La destruction de la mosquée d'Or, à Samarra (au centre de l'Irak), par un attentat attribué à un groupe sunnite proche d'Al Qaïda, risque d'entraîner un véritable déchirement et démembrement de l'Irak selon une logique communautariste, ethnique comme religieuse. C'est ce que signale "Le Figaro" dans son édition du vendredi 24 février, en des termes peu rassurants.
"L'Irak bascule dans la guerre civile. Une sale guerre où les escadrons de la mort passent à l'action de nuit comme de jour pour assouvir le désir de vengeance des foules en colère. (...) La destruction du sanctuaire de Samarra (...) a placé le danger d'un conflit confessionnel à un niveau jamais atteint. L'attentat a déclenché une explosion de haine qu'aucune attaque à coups de voitures piégées contre des cibles humaines n'avait réussi à provoquer. En s'en prenant à l'un des sites les plus sacrés du Moyen-Orient, les extrémistes ont enflammé des esprits prompts à s'échauffer en touchant au plus profond du sentiment identitaire chiite. (...) Pour les fidèles, l'effondrement de l'édifice est le signe de la rupture des équilibres. Il ne peut être puni que par le sang et la mort. C'est que le mausolée est sur le plan symbolique l'équivalent de La Mecque pour l'ensemble des musulmans du monde (...)". Il est significatif de constater que les principales victimes des attentats sont des musulmans irakiens beaucoup plus que des militaires occidentaux...
Ainsi, la guerre états-unienne de 2003 a, malgré les peu convaincantes dénégations de Washington, ouvert une boîte de Pandore que personne n'est certain de pouvoir refermer de sitôt. En renversant la dictature républicaine et laïque de Saddam Hussein sans avoir préparé une alternative crédible, les Etats-Unis ont fait le lit des islamistes et des terroristes de tout poil : immense gâchis, qui, au lieu d'amener la paix et la concorde dans une région qui en aurait bien besoin, risque d'enflammer tout le Golfe.
En privilégiant les communautarismes locaux, au nom du "droit des peuples à disposer d'eux-mêmes", de ce fameux "principe démocratique des nationalités" que les Etats-Unis défendent depuis toujours et comme il l'avait déjà fait pour l'Europe en 1918 (souvenons-nous des "14 points" de Wilson, dont les conséquences n'étaient pas encore éteintes à la fin du XXe siècle...), les stratèges de Washington engagent toute la région dans une véritable "guerre de cent ans" dont les premières victimes sont les peuples du Proche-Orient, avant d'atteindre les pays d'Europe. C'était aussi l'analyse que le géopolitologue Yves Lacoste avait évoquée en octobre 2005 lors d'une conférence tenue à Bourg-la-Reine et à laquelle j'avais assisté.

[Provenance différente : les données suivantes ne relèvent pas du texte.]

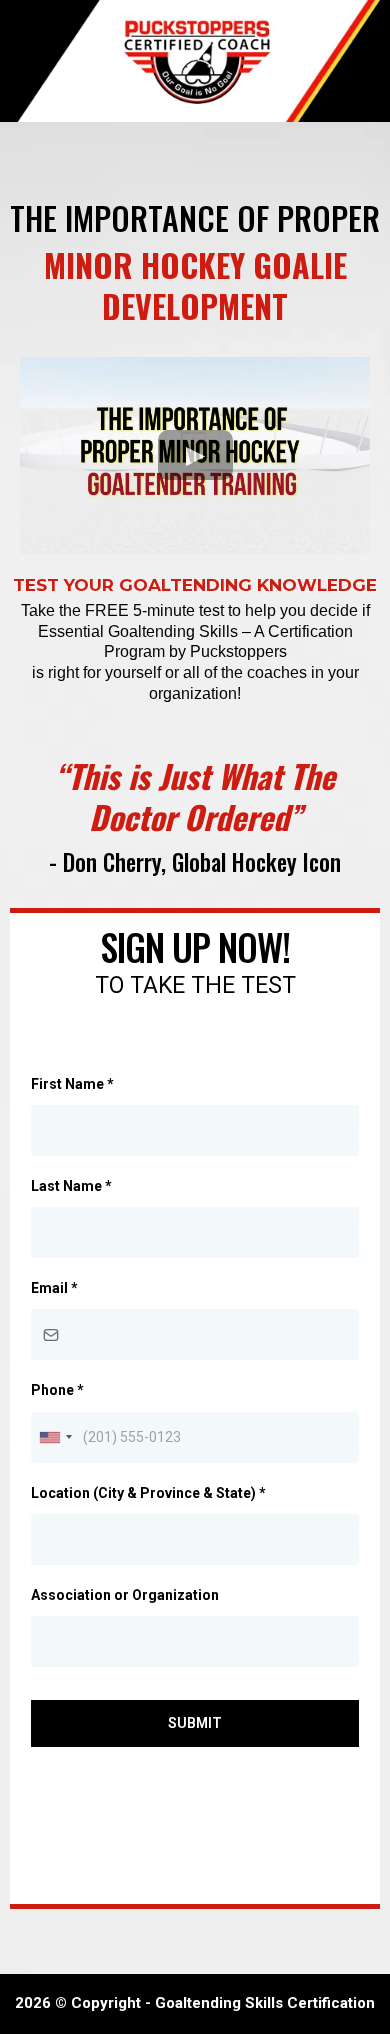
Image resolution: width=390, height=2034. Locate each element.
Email (54, 1288)
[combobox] (55, 1437)
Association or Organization (125, 1595)
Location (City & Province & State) (148, 1493)
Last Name (71, 1186)
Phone (57, 1390)
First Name (72, 1084)
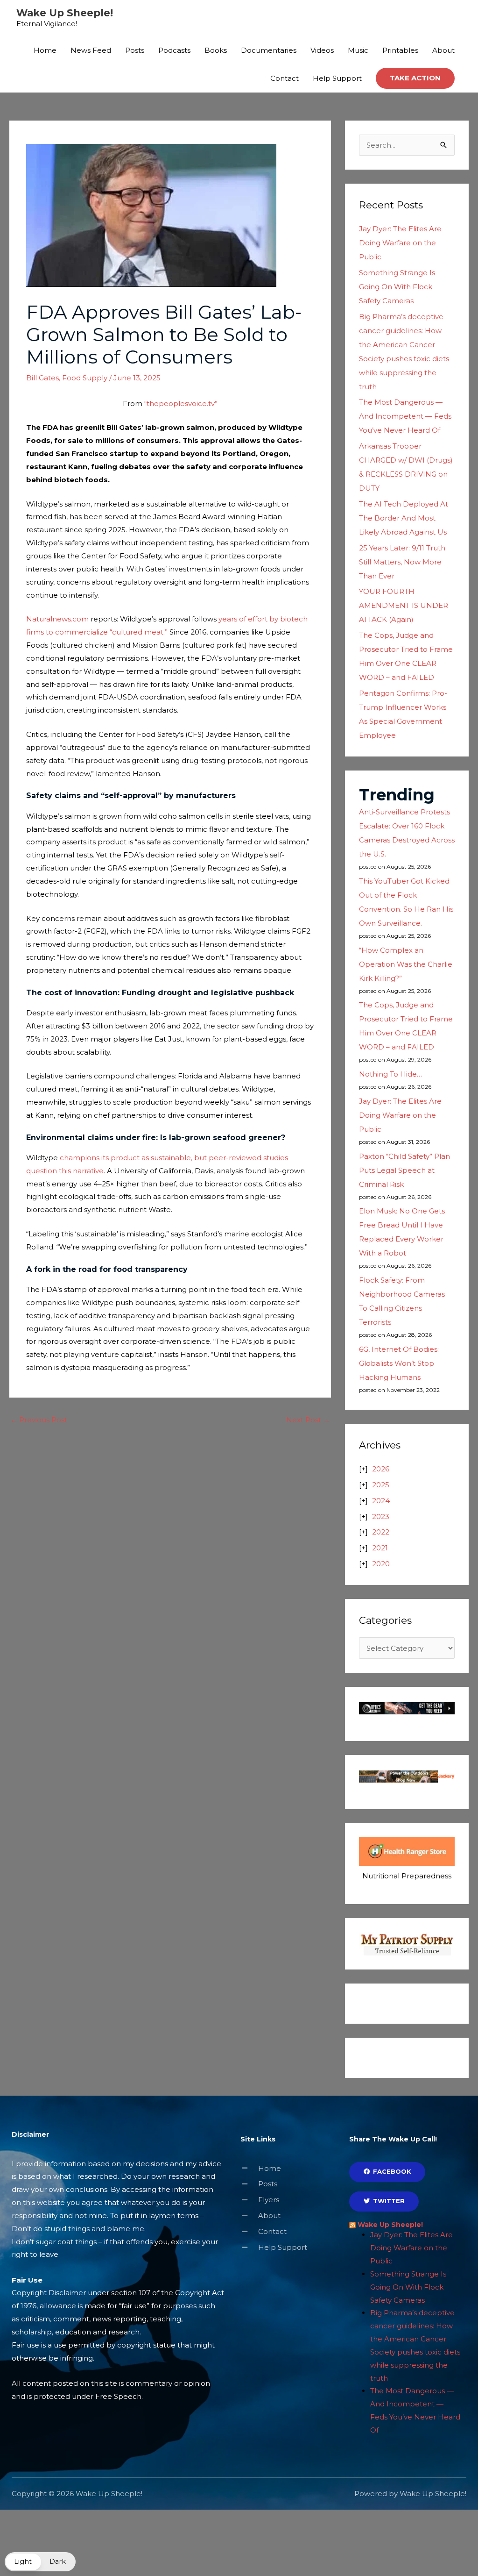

Ainsi, les leçons de 1914-1918 et de la paix ratée des traités de 1919-1920 semblent n'avoir servi à rien. Oublieux de l'Histoire, au nom de leur "présent immédiat", les Etats-Unis ont jeté de l'huile sur le feu au lieu d'éteindre l'incendie que les islamistes avaient provoqué par le 11 septembre 2001.
Autre élément que l'on peut évoquer au regard des événements d'Irak : il est toujours dangereux d'affaiblir une nation lorsque les communautés qui la composent sont toutes prêtes à s'en émanciper au nom d'un principe "supérieur" qui n'est pas reconnu par les autres... La leçon vaut aussi pour notre pays et notre continent...
Tout à fait d'accord avec cette analyse des choses.
Que faire ..... ?
Rédigé par : Intello | 24 février 2006 à 16:51
La France doit chercher à "redéployer sa diplomatie", comme elle l'avait bien fait en 2003, dans toute la région. Il faut qu'elle soit prudente, mesurée mais ferme: difficile équilibre, certes, mais nécessaire. Il faut surtout éviter le côté "bravache" (du style "on vous l'avait bien dit"), et chercher à jouer un rôle d'arbitre entre les forces qui s'affrontent, en jouant sur la position de 2003 à l'égard des diplomaties orientales, et en évitant d'humilier les Etats-Unis qui savent bien qu'ils se sont engagés dans un bourbier. En même temps, il faut intensifier la lutte contre les terrorismes, et pas seulement par la force mais par une politique qui viserait à redonner confiance aux populations désorientées du Proche-Orient et à les écarter de la tentation extrêmiste: la France a quelques atouts dans son jeu, encore faut-il qu'elle veuille les utiliser. Mais l'échéance interne de 2007 risque de gêner l'action de la diplomatie française, ce qui serait fort dommageable pour notre pays comme pour ceux qui placent leur confiance en nous.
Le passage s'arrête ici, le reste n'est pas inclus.